▶ [WHAT YOU HAVE TO DO] Reproduce verbatim the lines of the data starting with the line containing "Find the location of a particular element." and continuing through the line containing "(1168, 258).", with both of those lines included. Omit the pictures from your answer.
BEGIN DATA FOR ANALYSIS
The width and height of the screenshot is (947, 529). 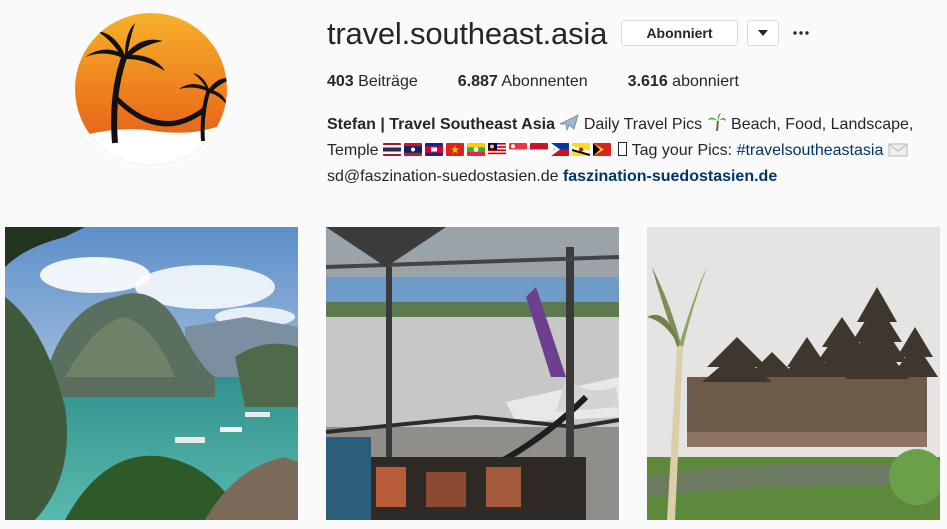 I want to click on malaysia-flag-icon, so click(x=498, y=150).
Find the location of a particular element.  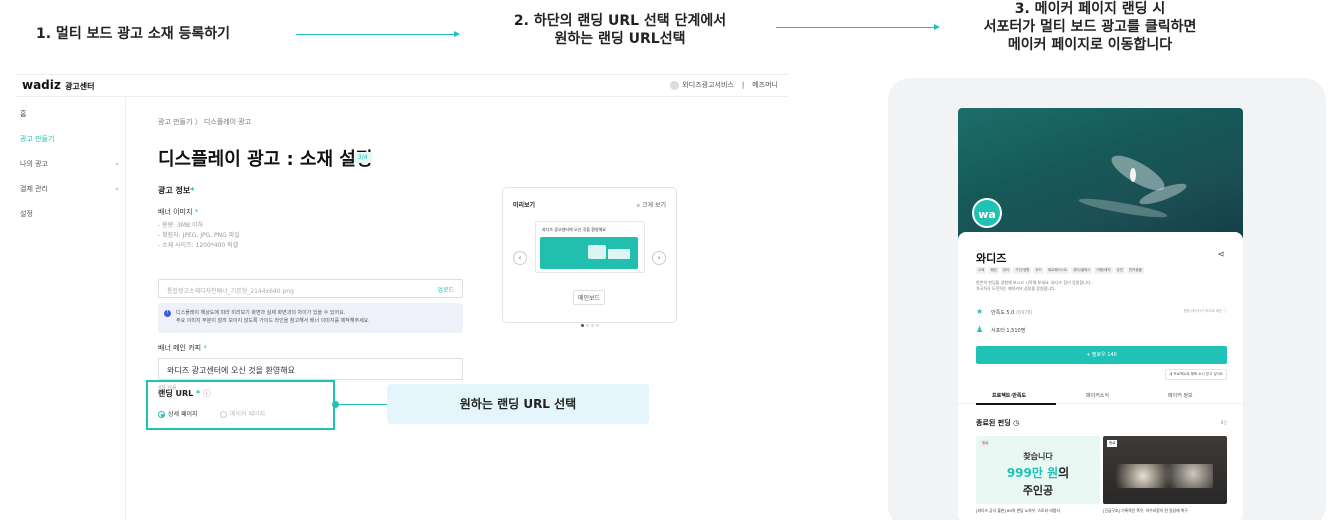

sidebar-item-create-ad: 광고 만들기 is located at coordinates (70, 139).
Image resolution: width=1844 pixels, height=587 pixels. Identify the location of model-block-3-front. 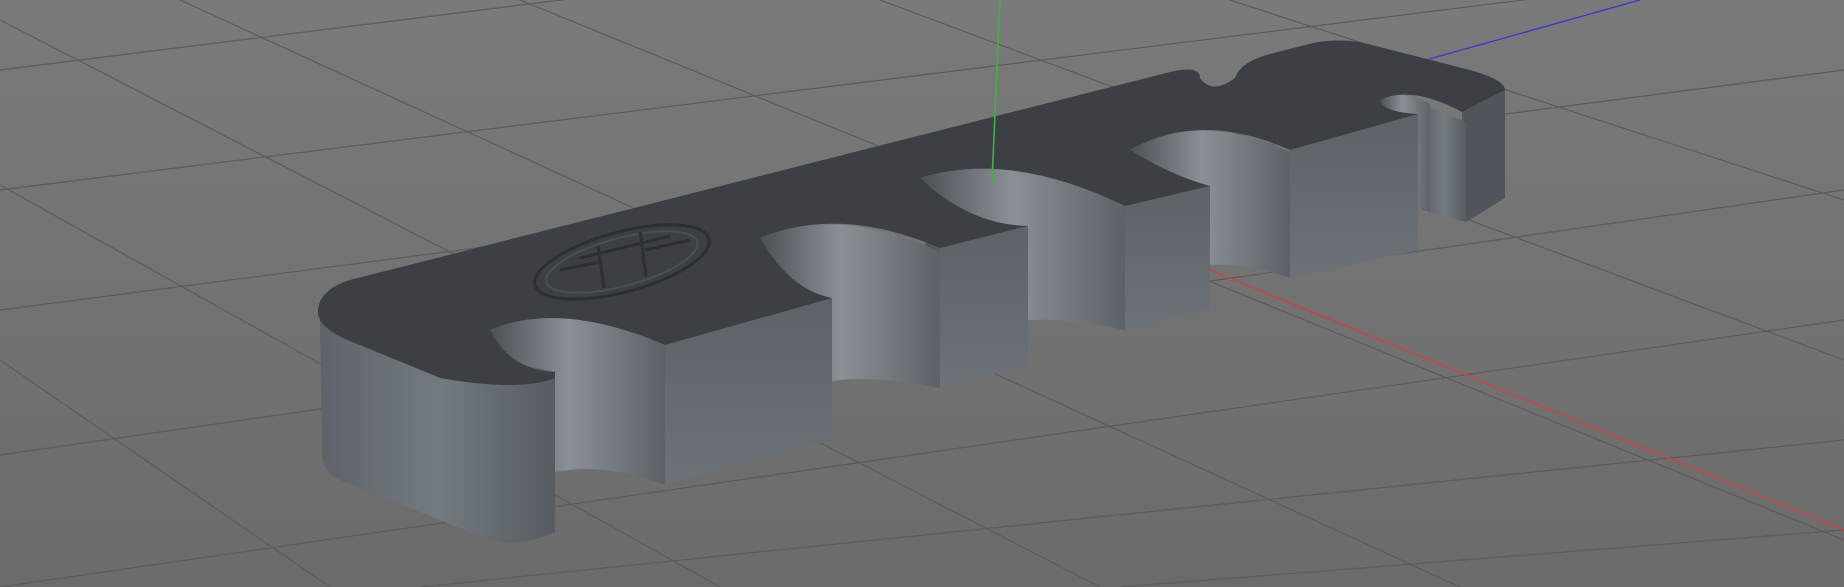
(1168, 258).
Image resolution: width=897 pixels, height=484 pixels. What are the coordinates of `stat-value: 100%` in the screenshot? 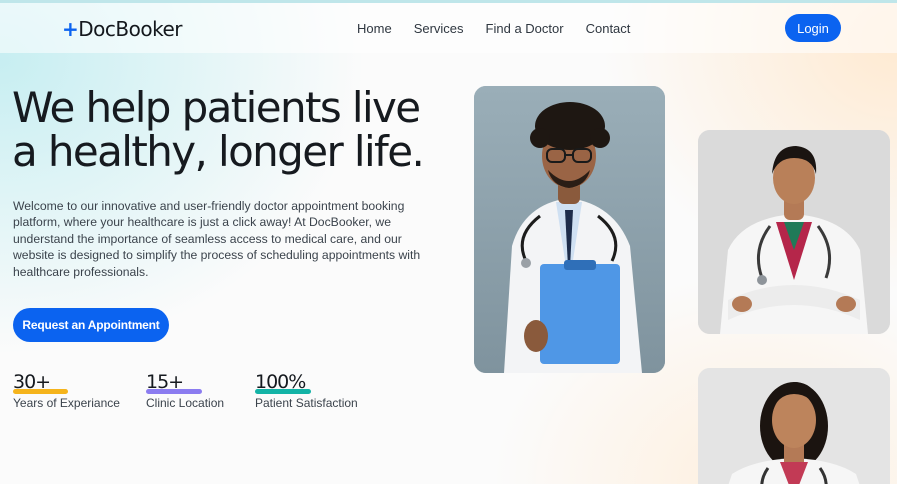 It's located at (283, 382).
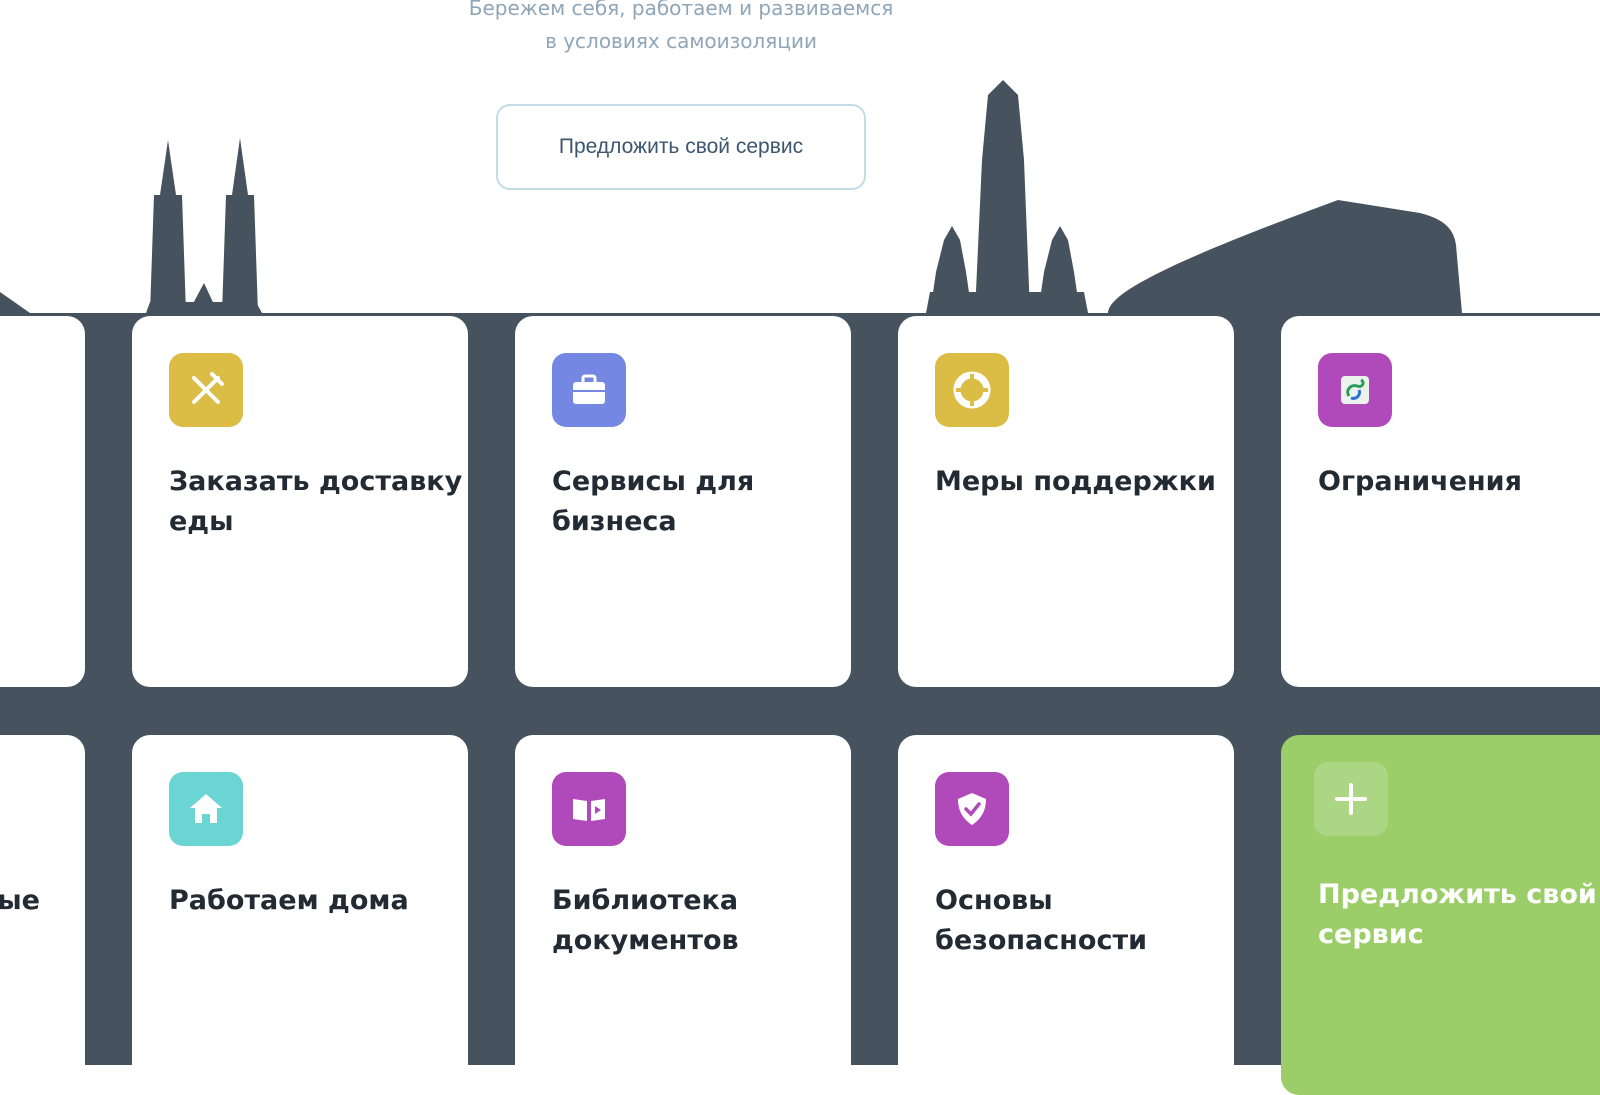 This screenshot has width=1600, height=1095. What do you see at coordinates (1066, 502) in the screenshot?
I see `card-support-measures: Меры поддержки` at bounding box center [1066, 502].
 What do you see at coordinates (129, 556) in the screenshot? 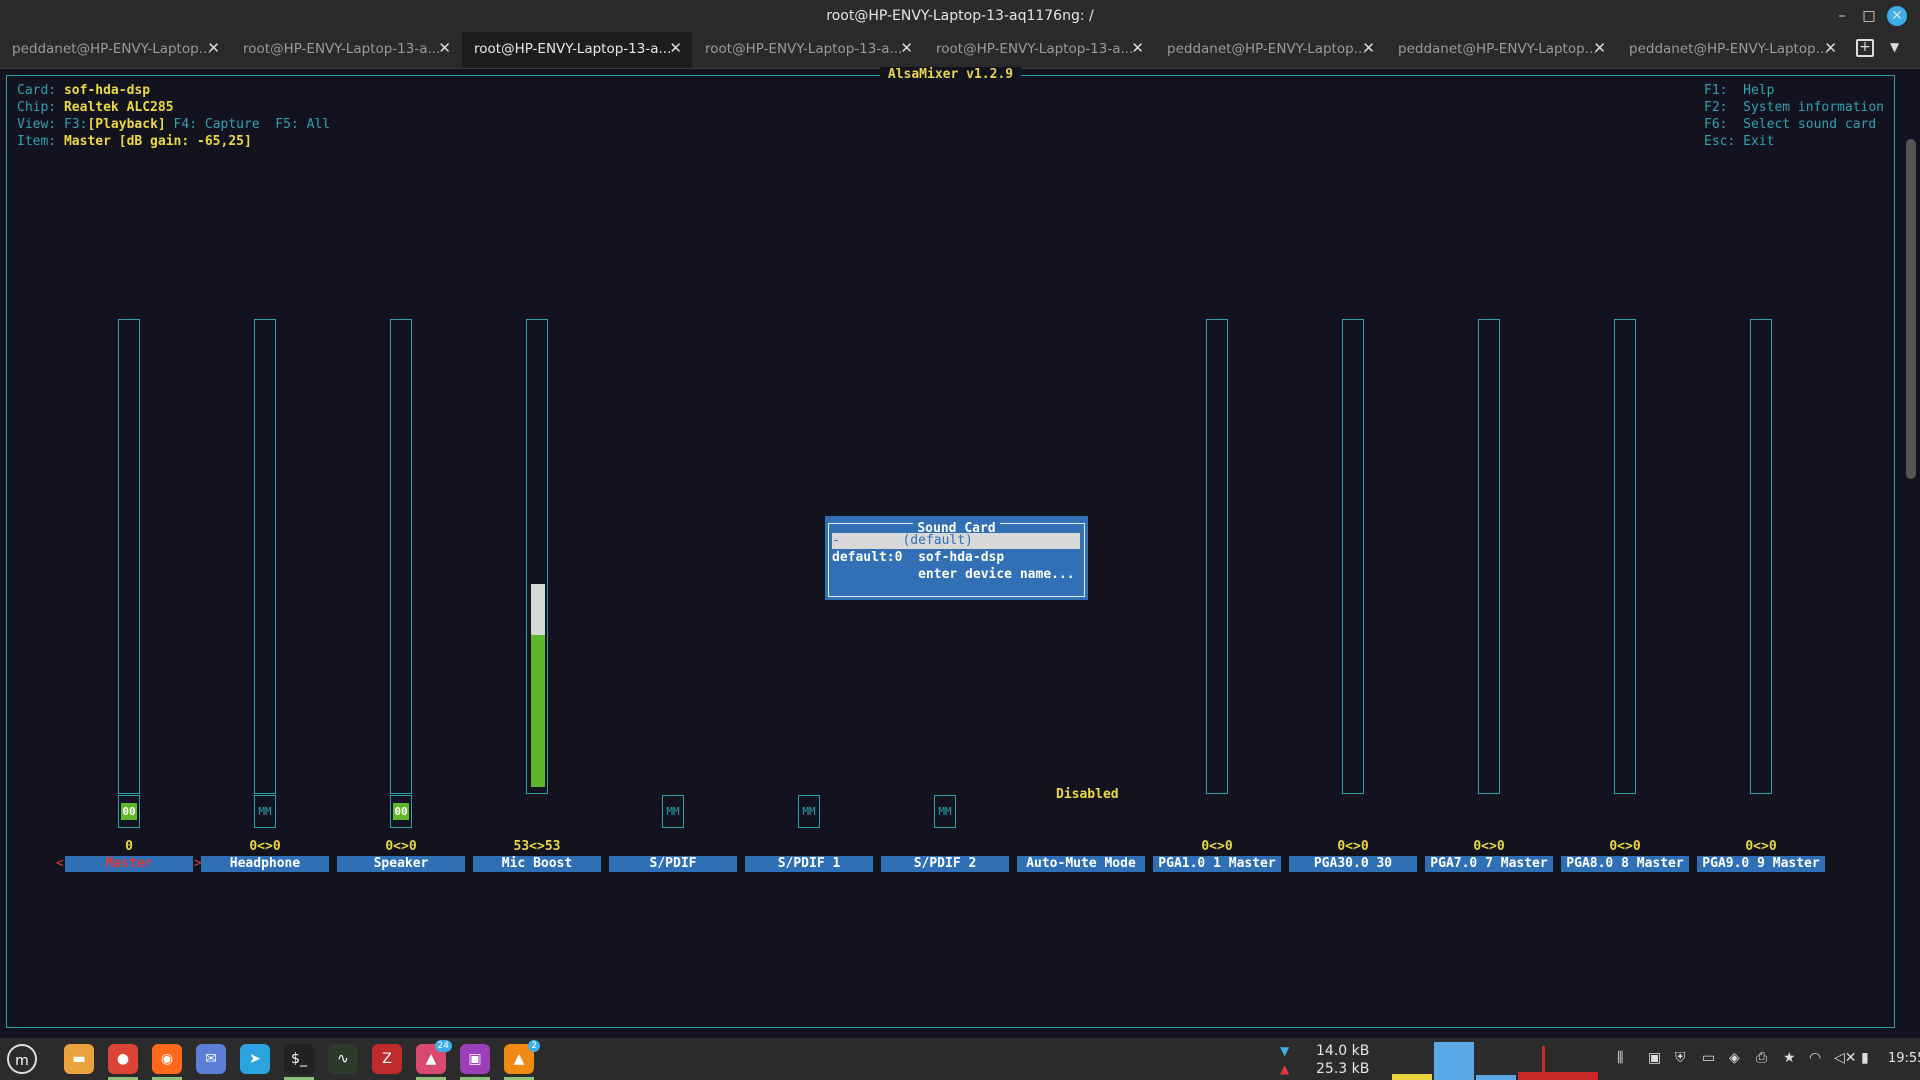
I see `volume-slider-master` at bounding box center [129, 556].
END DATA FOR ANALYSIS
▶ [RESULT BELOW]
Find the location of a particular element.  

sidebar-item-create-ad: 광고 만들기 is located at coordinates (70, 139).
Image resolution: width=1844 pixels, height=587 pixels. Identify the location of model-block-3-front. 
(1168, 258).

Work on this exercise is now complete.